Project Details
Event-binding and coprolalic tics
Subject Area
Human Cognitive and Systems Neuroscience
Clinical Neurology; Neurosurgery and Neuroradiology
Clinical Psychiatry, Psychotherapy, Child and Adolescent Psychiatry
Clinical Neurology; Neurosurgery and Neuroradiology
Clinical Psychiatry, Psychotherapy, Child and Adolescent Psychiatry
Term
since 2018
Project identifier
Deutsche Forschungsgemeinschaft (DFG) - Project number 360279285
This project investigates a characteristic feature of Tourette’s syndrome, coprolalic tics. Its main objective is to test whether coprolalic tics and to a certain degree also curses / expletives in normal language are preferentially integrated into so-called event files (compared to neutral words) allowing for a rapid and quasi-automatic production of these utterances or tics in certain situations.

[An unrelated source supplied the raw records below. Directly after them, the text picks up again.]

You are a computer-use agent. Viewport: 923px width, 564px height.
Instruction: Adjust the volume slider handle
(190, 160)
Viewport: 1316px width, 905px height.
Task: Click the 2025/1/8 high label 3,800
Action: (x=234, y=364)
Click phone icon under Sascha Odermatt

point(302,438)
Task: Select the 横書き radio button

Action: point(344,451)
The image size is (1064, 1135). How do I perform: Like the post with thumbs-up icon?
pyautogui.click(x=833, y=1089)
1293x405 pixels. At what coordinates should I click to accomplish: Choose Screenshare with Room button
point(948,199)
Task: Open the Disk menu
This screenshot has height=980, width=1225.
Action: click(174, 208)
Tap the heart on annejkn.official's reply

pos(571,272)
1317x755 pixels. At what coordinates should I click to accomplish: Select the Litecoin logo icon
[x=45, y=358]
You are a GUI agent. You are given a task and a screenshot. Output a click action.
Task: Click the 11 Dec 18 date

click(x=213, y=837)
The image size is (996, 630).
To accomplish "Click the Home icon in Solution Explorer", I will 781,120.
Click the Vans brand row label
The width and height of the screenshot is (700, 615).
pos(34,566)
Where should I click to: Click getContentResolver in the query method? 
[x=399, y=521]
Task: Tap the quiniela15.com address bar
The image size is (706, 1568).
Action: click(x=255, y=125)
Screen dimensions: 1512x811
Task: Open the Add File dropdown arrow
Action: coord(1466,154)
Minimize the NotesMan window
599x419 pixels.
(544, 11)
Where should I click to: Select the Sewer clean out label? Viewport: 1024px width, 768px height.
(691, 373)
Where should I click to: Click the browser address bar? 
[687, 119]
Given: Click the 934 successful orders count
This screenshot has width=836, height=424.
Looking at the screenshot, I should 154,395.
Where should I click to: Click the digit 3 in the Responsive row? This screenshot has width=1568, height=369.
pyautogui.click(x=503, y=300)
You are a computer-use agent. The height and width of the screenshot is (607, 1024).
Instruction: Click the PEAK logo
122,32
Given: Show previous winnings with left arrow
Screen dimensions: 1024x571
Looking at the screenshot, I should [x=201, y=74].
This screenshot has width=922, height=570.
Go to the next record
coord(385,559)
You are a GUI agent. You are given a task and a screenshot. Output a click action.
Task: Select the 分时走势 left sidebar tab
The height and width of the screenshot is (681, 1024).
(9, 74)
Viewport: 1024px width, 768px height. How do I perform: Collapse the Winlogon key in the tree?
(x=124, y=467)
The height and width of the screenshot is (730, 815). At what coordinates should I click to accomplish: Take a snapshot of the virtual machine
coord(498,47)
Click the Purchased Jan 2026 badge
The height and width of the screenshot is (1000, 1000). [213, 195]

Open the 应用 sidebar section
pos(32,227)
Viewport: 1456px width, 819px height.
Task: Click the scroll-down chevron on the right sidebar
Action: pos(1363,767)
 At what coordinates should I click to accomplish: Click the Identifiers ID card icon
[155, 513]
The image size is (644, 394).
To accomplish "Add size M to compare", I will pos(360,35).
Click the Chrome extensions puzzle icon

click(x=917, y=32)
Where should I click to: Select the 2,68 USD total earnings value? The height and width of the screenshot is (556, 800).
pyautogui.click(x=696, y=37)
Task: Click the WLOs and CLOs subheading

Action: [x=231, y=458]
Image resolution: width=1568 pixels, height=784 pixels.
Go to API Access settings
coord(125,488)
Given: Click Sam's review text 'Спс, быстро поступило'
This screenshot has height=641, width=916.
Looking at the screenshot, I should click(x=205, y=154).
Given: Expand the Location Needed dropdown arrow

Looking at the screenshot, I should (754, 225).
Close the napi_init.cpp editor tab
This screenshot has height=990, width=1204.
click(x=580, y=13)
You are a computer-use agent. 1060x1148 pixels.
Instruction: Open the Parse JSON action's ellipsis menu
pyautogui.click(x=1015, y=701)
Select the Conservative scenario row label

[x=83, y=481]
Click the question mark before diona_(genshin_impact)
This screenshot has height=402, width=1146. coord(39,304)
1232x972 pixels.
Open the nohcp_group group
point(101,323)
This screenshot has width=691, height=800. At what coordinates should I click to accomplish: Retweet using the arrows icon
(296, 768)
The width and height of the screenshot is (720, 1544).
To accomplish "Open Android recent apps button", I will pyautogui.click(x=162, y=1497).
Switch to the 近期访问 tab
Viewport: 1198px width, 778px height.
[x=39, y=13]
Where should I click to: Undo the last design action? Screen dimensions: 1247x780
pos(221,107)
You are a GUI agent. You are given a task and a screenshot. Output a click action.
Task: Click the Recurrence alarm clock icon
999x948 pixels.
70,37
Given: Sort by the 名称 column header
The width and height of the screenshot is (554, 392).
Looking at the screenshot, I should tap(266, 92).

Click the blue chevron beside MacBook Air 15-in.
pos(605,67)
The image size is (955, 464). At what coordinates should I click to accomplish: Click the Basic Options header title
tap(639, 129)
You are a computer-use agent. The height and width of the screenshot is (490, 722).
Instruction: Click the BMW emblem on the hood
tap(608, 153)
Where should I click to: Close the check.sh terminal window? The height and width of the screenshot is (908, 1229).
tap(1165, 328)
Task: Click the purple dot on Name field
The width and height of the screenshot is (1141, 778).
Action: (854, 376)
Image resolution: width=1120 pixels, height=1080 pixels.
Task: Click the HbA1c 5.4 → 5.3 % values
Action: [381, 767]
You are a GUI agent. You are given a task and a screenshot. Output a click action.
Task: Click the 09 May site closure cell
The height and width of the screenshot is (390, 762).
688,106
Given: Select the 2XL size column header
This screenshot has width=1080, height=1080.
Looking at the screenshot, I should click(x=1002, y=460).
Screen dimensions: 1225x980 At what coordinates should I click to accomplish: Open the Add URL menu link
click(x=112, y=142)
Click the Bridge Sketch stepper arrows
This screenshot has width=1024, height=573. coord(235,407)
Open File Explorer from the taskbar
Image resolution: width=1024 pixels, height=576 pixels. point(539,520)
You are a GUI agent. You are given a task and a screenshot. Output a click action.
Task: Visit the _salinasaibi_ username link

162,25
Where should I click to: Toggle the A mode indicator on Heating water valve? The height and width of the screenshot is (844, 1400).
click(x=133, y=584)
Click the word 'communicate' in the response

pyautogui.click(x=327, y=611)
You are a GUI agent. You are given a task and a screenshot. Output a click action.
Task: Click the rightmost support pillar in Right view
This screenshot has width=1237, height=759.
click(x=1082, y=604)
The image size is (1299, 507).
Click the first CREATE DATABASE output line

The project aims to demonstrate a preferential integration of coprolalic tics and curses into event files, as they have been defined by Hommel, and a stronger binding of such coprolalia/cursing event files in patients with Tourette’s syndrome compared to typically developing controls. Doing so, we delineate the neural network underlying coprolalia/cursing event file binding using fMRI and fMRI-based connectivity measures. We will also characterize the neurophysiological mechanisms of event file binding with regard to coprolalic tics and curses using EEG. This will be done considering manipulations of explicit and implicit processing of curses and coprolalic tics, as well as the characterization of the potential difference between self-related and other-related utterances with regard to event file binding.